A second woman has been arrested in the connection with the death of Kim Jong-nam, the brother of North Korean leader Kim Jong-un.
Mr Kim died on Monday after apparently being poisoned while waiting to board a flight in Kuala Lumpur, Malaysia.
Police say they have now finished their post-mortem examination of his body, though the results have not yet been made public.
One woman, travelling on a Vietnamese passport, is due to appear in court.
The inspector general of the Royal Malaysia police, Sri Khalid Bin Abu Bakar, said the second woman was detained on Thursday over the death of “a Korean male”.
She was identified from airport CCTV footage and had an Indonesian passport.
Malaysia has yet to formally confirm that the dead man, who was travelling under the name Kim Chol, is Kim Jong-nam, but South Korea says it is certain.
There is widespread speculation that North Korea was behind the killing, but there has been no confirmation.
North Korea is on Thursday celebrating what would have been the 75th birthday of Kim Jong-il, the late leader and father of both Kim Jong-nam and Kim Jong-un.
Kim Jong-un was seen attending a ruling party meeting on Wednesday. Footage aired on state media showed him grim-faced, reported South Korea’s Yonhap news agency, and he did not wave when he left, as is customary.
No request from North Korea
Selangor Police Chief Abdul Samah Mat told the BBC the examination of Mr Kim’s body was completed on Wednesday evening, but there has been no indication of whether the results will be made public.
Reports on Wednesday said North Korea had asked to claim the body, but Mr Samah said that while officials from the embassy did visit the hospital they had not officially asked to remove the body.
He said Malaysia had no objection in principle to releasing the body to North Korea, if such a request were made.
Woman due in court
Mr Kim is believed to have been attacked by two women, using some form of chemical.
A grainy image taken from security camera footage in the airport, which has been broadcast in South Korea and Malaysia, shows a woman wearing a white T-shirt with the letters “LOL” written on the front.
It is not clear whether either is the woman in the footage, and police say they are still looking for “a few” other suspects.
An alleged assassination attempt, a grainy shot of a woman wearing a T-shirt with “LOL” written on it, and a dead body that has yet to yield any information.
It has all the makings of a murder mystery, with more questions than answers.

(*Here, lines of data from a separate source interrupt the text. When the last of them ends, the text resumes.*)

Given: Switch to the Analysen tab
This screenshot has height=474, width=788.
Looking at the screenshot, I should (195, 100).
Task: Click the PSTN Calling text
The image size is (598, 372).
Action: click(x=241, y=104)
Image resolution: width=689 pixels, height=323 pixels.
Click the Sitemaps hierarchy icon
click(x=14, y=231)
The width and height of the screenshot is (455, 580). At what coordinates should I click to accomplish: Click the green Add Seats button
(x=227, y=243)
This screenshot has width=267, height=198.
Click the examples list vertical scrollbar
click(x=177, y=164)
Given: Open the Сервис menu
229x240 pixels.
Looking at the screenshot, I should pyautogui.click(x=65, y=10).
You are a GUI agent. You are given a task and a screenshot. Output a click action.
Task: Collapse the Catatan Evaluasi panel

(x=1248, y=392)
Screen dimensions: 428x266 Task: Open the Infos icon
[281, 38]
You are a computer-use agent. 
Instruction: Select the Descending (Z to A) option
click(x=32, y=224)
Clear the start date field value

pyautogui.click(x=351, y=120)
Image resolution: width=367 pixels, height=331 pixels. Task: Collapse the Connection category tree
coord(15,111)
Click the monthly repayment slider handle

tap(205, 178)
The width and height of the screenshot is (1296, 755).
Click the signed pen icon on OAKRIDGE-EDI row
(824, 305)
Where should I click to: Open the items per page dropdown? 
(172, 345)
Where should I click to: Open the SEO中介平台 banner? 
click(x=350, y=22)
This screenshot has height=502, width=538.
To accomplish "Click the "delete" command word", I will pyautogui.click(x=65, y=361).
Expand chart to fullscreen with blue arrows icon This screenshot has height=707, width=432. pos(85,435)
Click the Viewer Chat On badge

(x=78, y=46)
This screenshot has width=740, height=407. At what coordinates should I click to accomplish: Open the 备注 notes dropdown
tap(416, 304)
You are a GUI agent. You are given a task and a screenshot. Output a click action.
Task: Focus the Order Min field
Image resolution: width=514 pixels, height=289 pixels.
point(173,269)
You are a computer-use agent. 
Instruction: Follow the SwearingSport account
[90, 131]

Who is the Vietnamese woman the Malaysian police say they’ve arrested, and what does she have to do with the case?
How is it possible that in a crowded airport, in broad daylight, a man can be accosted with some kind of toxic substance, and no trace of it is left behind at the crime scene?
People I spoke to at the airport who may have seen what happened were reluctant to talk about it, and at least two of them told me that they had been instructed not to talk by police.
Then there’s the investigation, which also appears to lack focus.
All Malaysian police officials will tell us is that once they have the results of the post-mortem they will be able to identify what really happened to the man believed to be Kim Jong-nam.
Kim Jong-nam was largely estranged from his family, after being bypassed for inheriting the leadership in favour of his youngest half-brother. He spent most of his time overseas in Macau, mainland China and Singapore.
He had spoken out in the past against his family’s dynastic control of North Korea and in a 2012 book was quoted as saying he believed his younger half-brother lacked leadership qualities.
But he had said he was not interested in assuming the leadership himself.
Unnamed US government sources have said they believe he was poisoned by North Korean agents.
South Korean spy chief Lee Byung-ho told South Korean MPs that Pyongyang had wanted to kill Kim Jong-nam for several years, but that he was being protected by China.
The secretive state has a long history of sending agents overseas to carry out assassinations, attacks and kidnappings.
But some analysts question what motive Kim Jong-un would have to kill his estranged half-brother, given the risk of the operation and possibilities for embarrassment, added to the fact that he was not seen as a threat to Mr Kim’s leadership.
Still, Mr Kim was reportedly targeted for assassination in the past. A North Korean spy jailed by South Korea in 2012 is said to have admitted trying to organise a hit-and-run accident targeting him.